*Listed entries*:
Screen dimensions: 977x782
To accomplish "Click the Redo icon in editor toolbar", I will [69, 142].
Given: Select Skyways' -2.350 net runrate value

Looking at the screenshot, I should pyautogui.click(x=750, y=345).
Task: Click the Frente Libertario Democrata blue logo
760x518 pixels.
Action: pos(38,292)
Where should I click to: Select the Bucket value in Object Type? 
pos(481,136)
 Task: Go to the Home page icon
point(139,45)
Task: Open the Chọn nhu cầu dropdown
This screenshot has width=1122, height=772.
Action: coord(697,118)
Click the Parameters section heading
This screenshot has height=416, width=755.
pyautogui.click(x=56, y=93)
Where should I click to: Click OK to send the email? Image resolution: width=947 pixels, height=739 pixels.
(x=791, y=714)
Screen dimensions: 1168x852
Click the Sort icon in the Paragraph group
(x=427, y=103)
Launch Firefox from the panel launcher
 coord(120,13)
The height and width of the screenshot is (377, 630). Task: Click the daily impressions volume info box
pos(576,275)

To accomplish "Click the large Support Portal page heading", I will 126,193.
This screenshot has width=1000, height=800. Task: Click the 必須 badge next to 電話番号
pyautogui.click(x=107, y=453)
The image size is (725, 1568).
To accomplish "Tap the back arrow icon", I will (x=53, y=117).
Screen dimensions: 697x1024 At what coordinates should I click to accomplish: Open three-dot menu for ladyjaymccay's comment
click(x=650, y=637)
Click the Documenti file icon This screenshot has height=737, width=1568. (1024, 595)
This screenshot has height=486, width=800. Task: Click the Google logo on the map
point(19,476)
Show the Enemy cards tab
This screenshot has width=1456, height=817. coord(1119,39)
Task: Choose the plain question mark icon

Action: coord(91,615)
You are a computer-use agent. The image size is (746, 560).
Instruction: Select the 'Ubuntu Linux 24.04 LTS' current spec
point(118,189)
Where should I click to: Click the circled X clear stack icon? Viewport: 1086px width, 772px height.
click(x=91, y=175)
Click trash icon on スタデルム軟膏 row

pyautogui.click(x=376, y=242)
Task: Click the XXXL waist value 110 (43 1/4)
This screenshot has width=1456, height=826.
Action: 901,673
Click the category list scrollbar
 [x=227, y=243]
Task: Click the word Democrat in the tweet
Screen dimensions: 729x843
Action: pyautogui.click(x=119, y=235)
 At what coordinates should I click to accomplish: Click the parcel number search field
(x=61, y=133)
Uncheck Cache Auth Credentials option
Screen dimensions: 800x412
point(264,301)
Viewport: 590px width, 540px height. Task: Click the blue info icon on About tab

*Required action*:
Copy every record shown above, exactly and completely.

*Reply*:
Screen dimensions: 977x782
To accomplish "Click the Redo icon in editor toolbar", I will [69, 142].
Given: Select Skyways' -2.350 net runrate value

Looking at the screenshot, I should pyautogui.click(x=750, y=345).
Task: Click the Frente Libertario Democrata blue logo
760x518 pixels.
Action: pos(38,292)
Where should I click to: Select the Bucket value in Object Type? 
pos(481,136)
 Task: Go to the Home page icon
point(139,45)
Task: Open the Chọn nhu cầu dropdown
This screenshot has width=1122, height=772.
Action: coord(697,118)
Click the Parameters section heading
This screenshot has height=416, width=755.
pyautogui.click(x=56, y=93)
Where should I click to: Click OK to send the email? Image resolution: width=947 pixels, height=739 pixels.
(x=791, y=714)
Screen dimensions: 1168x852
Click the Sort icon in the Paragraph group
(x=427, y=103)
Launch Firefox from the panel launcher
 coord(120,13)
The height and width of the screenshot is (377, 630). Task: Click the daily impressions volume info box
pos(576,275)

To accomplish "Click the large Support Portal page heading", I will 126,193.
This screenshot has width=1000, height=800. Task: Click the 必須 badge next to 電話番号
pyautogui.click(x=107, y=453)
The image size is (725, 1568).
To accomplish "Tap the back arrow icon", I will (x=53, y=117).
Screen dimensions: 697x1024 At what coordinates should I click to accomplish: Open three-dot menu for ladyjaymccay's comment
click(x=650, y=637)
Click the Documenti file icon This screenshot has height=737, width=1568. (1024, 595)
This screenshot has height=486, width=800. Task: Click the Google logo on the map
point(19,476)
Show the Enemy cards tab
This screenshot has width=1456, height=817. coord(1119,39)
Task: Choose the plain question mark icon

Action: coord(91,615)
You are a computer-use agent. The image size is (746, 560).
Instruction: Select the 'Ubuntu Linux 24.04 LTS' current spec
point(118,189)
Where should I click to: Click the circled X clear stack icon? Viewport: 1086px width, 772px height.
click(x=91, y=175)
Click trash icon on スタデルム軟膏 row

pyautogui.click(x=376, y=242)
Task: Click the XXXL waist value 110 (43 1/4)
This screenshot has width=1456, height=826.
Action: 901,673
Click the category list scrollbar
 [x=227, y=243]
Task: Click the word Democrat in the tweet
Screen dimensions: 729x843
Action: pyautogui.click(x=119, y=235)
 At what coordinates should I click to accomplish: Click the parcel number search field
(x=61, y=133)
Uncheck Cache Auth Credentials option
Screen dimensions: 800x412
point(264,301)
Viewport: 590px width, 540px height. Task: Click the blue info icon on About tab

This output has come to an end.